In passato, la fritoea era prodotta esclusivamente dai fritoleri, che nel Seicento si sindacalizzarono per proteggere i segreti e l’esclusività del loro mestiere. Le ricette e i diritti di frittura venivano gelosamente custoditi e tramandati ai figli, e ogni quartiere sviluppava la propria ricetta e le proprie tecniche. Questa pratica è continuata fino al XIX secolo, quando i diritti di esclusività sono stati sciolti, aprendo le fritelle a chiunque volesse prepararle.

Come preparare le fritelle di Carnevale

Queste deliziose frittelle leggere e croccanti contengono solitamente aromi di agrumi e sono spesso arricchite da uva sultanina e pinoli. Sono tradizionalmente preparate con pasta choux e fritte in olio vegetale e, naturalmente, spolverate generosamente di zucchero a velo per finire. Il loro arrivo nelle vetrine delle pasticcerie veneziane annuncia l’arrivo del Carnevale e solleva lo spirito di tutti coloro che passano di lì. Di seguito vi proponiamo una ricetta da provare a casa:

Fritelle di Carnevale

Dosi per 8 persone

Ingredienti

  • 300 g di farina 00
  • 1 cucchiaino di lievito secco (3 g)
  • Pizzico di sale marino fino
  • 40 g di zucchero semolato
  • Scorza grattugiata di mezzo limone
  • Scorza grattugiata di mezza arancia
  • 50 g di burro morbido non salato
  • 150 ml di latte intero
  • 2 uova, sbattute
  • 1 cucchiaino di estratto di vaniglia
  • 75 g di pinoli, tostati
  • 75 g di uvetta sultanina, ammollata per una notte nel rum e strizzata
  • Zucchero a velo per spolverare

Preparazione

Aggiungere il latte alle uova e all’estratto di vaniglia e sbattere accuratamente per far prendere aria al composto. Aggiungere la farina, lo zucchero semolato, il lievito e la scorza di agrumi e mescolare fino a ottenere un composto omogeneo.
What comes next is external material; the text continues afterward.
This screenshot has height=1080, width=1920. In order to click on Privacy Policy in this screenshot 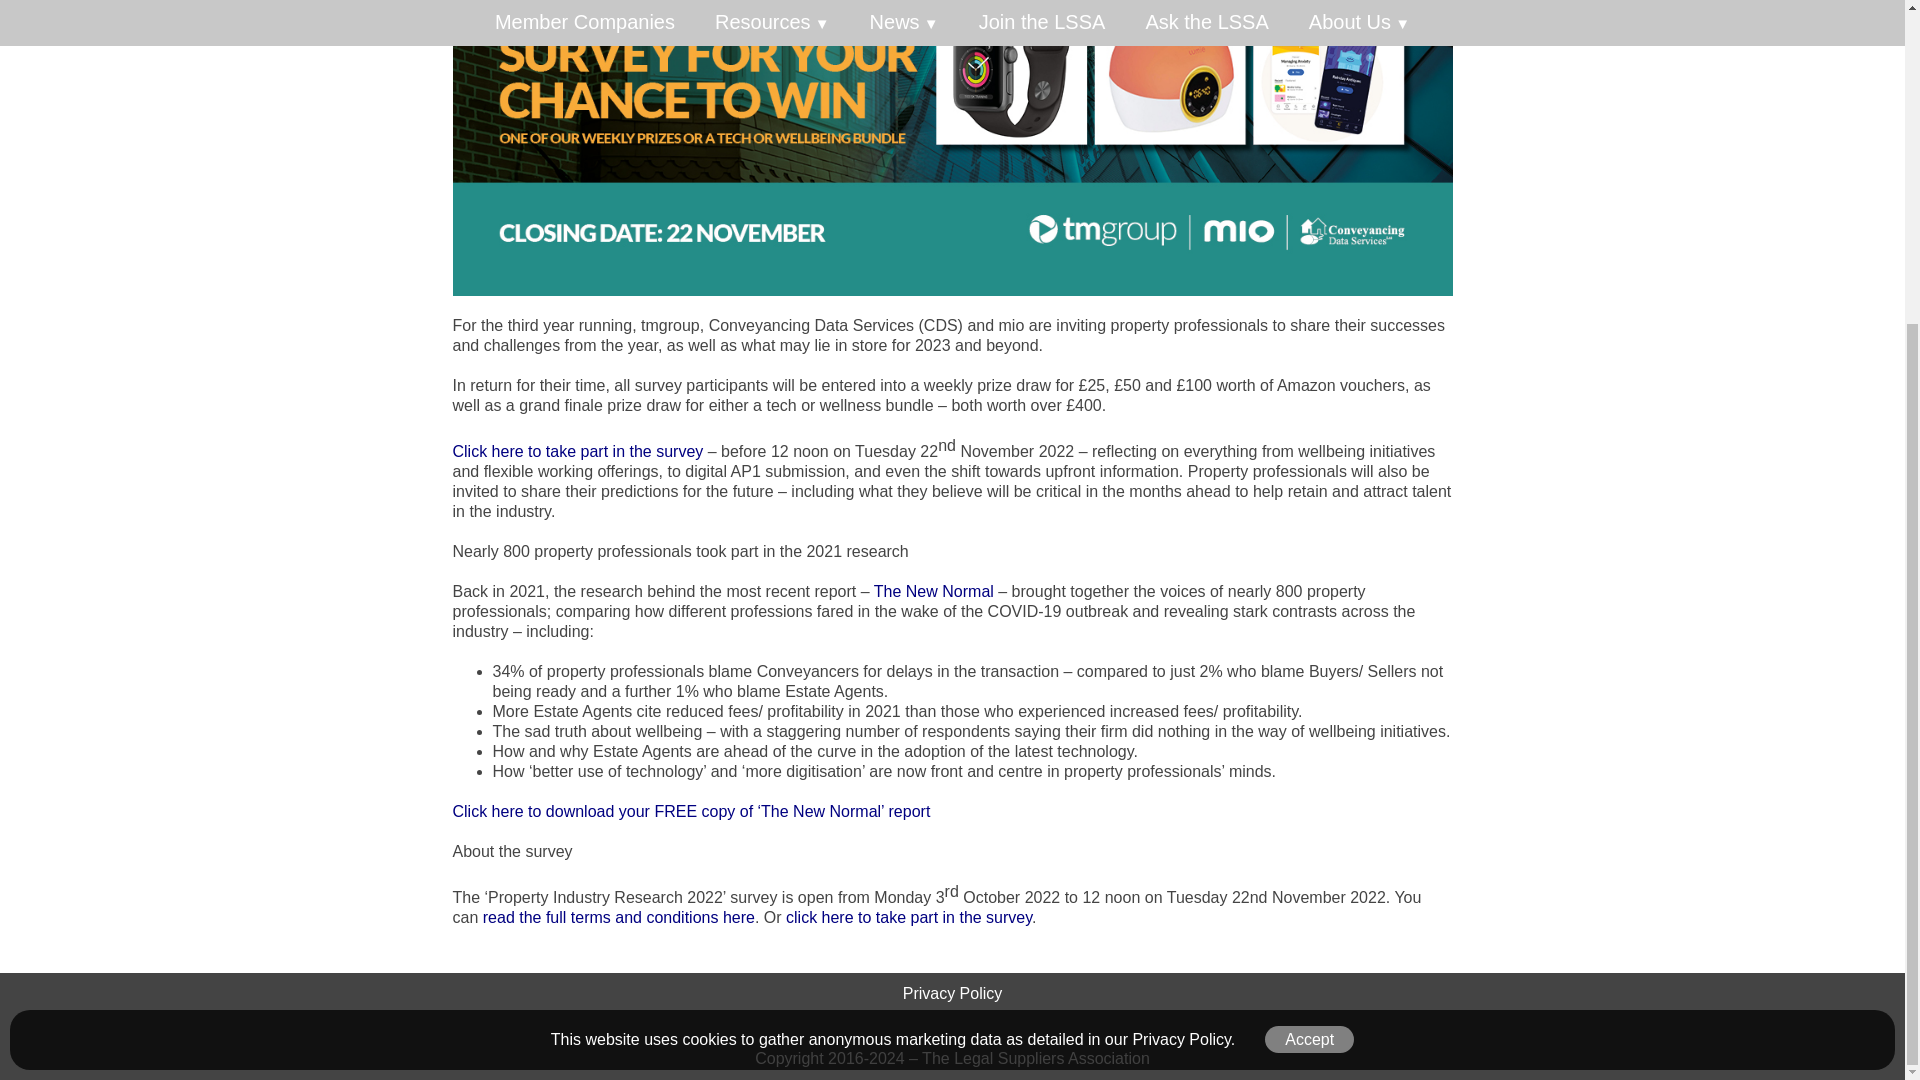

Aggiungere poi lentamente il composto di uova e latte e mescolare con un mixer elettrico.

Aumentare la velocità del mixer a media e mescolare per circa 10-15 minuti; dovrebbe formarsi un impasto dalla consistenza elastica ed estensibile. Coprire la ciotola e lasciare riposare l’impasto per circa 15 minuti, quindi aggiungere l’uva sultanina ammollata e i pinoli tostati e ripiegarli delicatamente. Mettete l’impasto in una ciotola oliata, coprite con pellicola trasparente e lasciate lievitare fino a quando non sarà triplicato. Durante la lievitazione si può impastare leggermente e allungare la pasta di tanto in tanto.
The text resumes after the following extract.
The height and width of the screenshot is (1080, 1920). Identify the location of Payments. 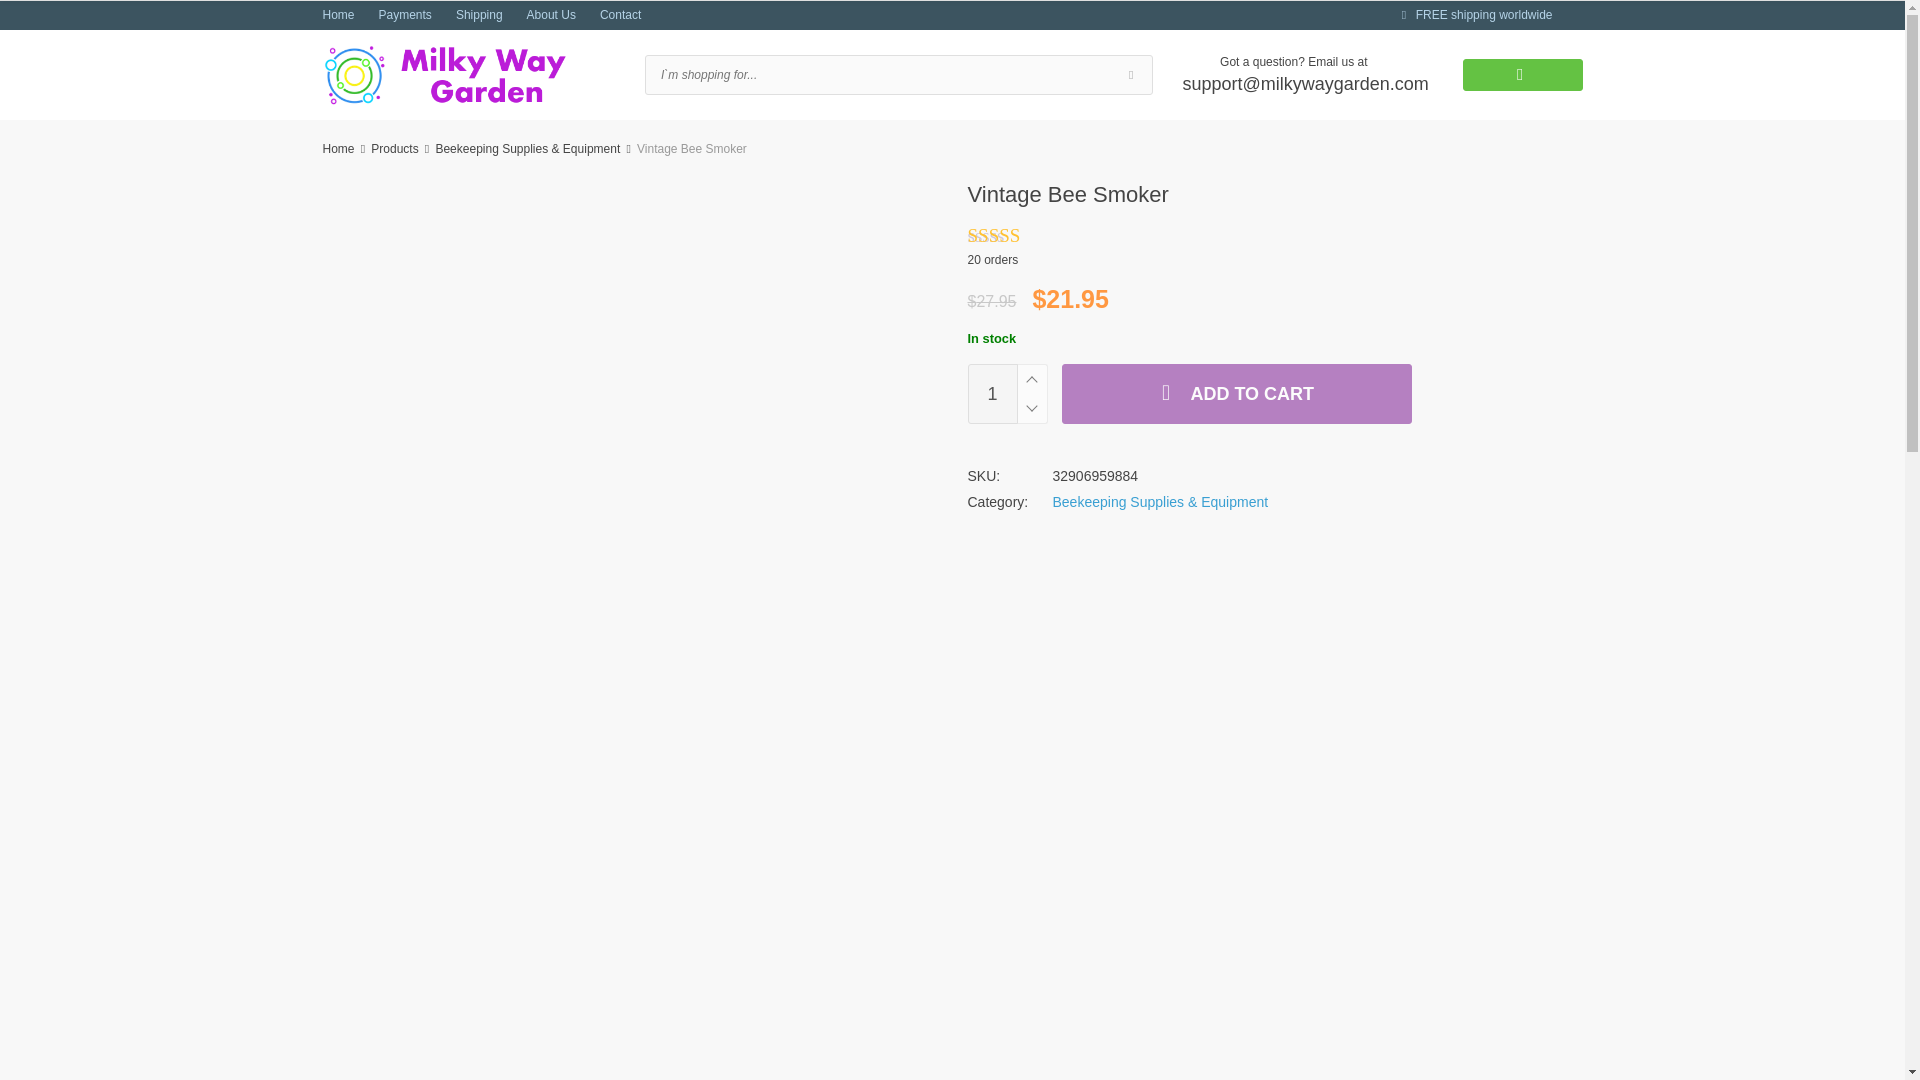
(405, 15).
Scaldare una padella di olio vegetale a circa 175° C/347° F, usando un termometro da cucina per valutare quando è pronto per friggere. Versate l’impasto su un vassoio foderato con un foglio di carta da forno e utilizzate un cucchiaio da dessert per versare dei mucchietti di pasta nell’olio caldo e friggerli. Non sovraccaricate la padella e mescolate leggermente le frittelle nell’olio per assicurarvi che siano fritte in modo uniforme.
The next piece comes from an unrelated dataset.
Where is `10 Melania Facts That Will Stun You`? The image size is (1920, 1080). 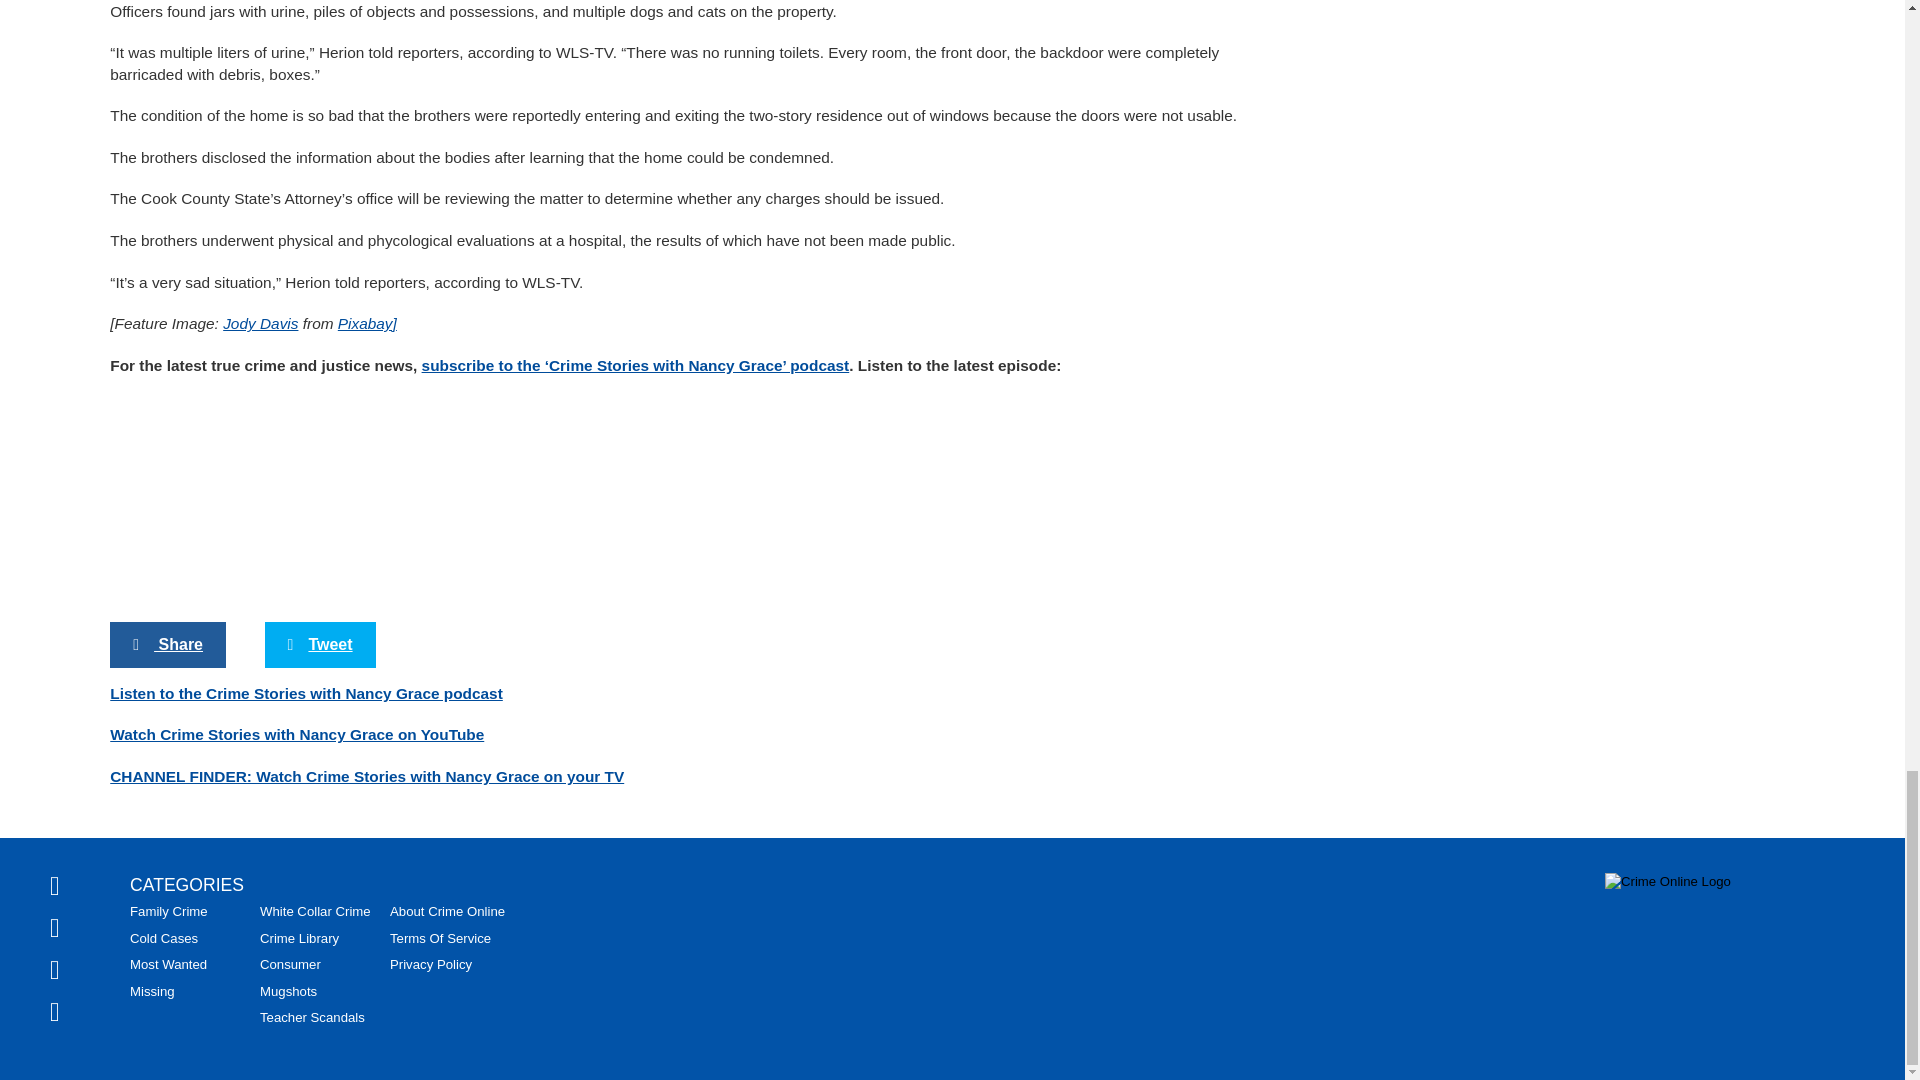
10 Melania Facts That Will Stun You is located at coordinates (320, 526).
Quando le frittelle avranno ottenuto un intenso colore dorato, rimuovetele una ad una con un cucchiaio forato o un “ragno” da frittura e mettetele su un foglio di carta da cucina per far scolare l’olio in eccesso. Quando le frittelle si saranno raffreddate a sufficienza, spolveratele generosamente di zucchero a velo e servitele ancora calde.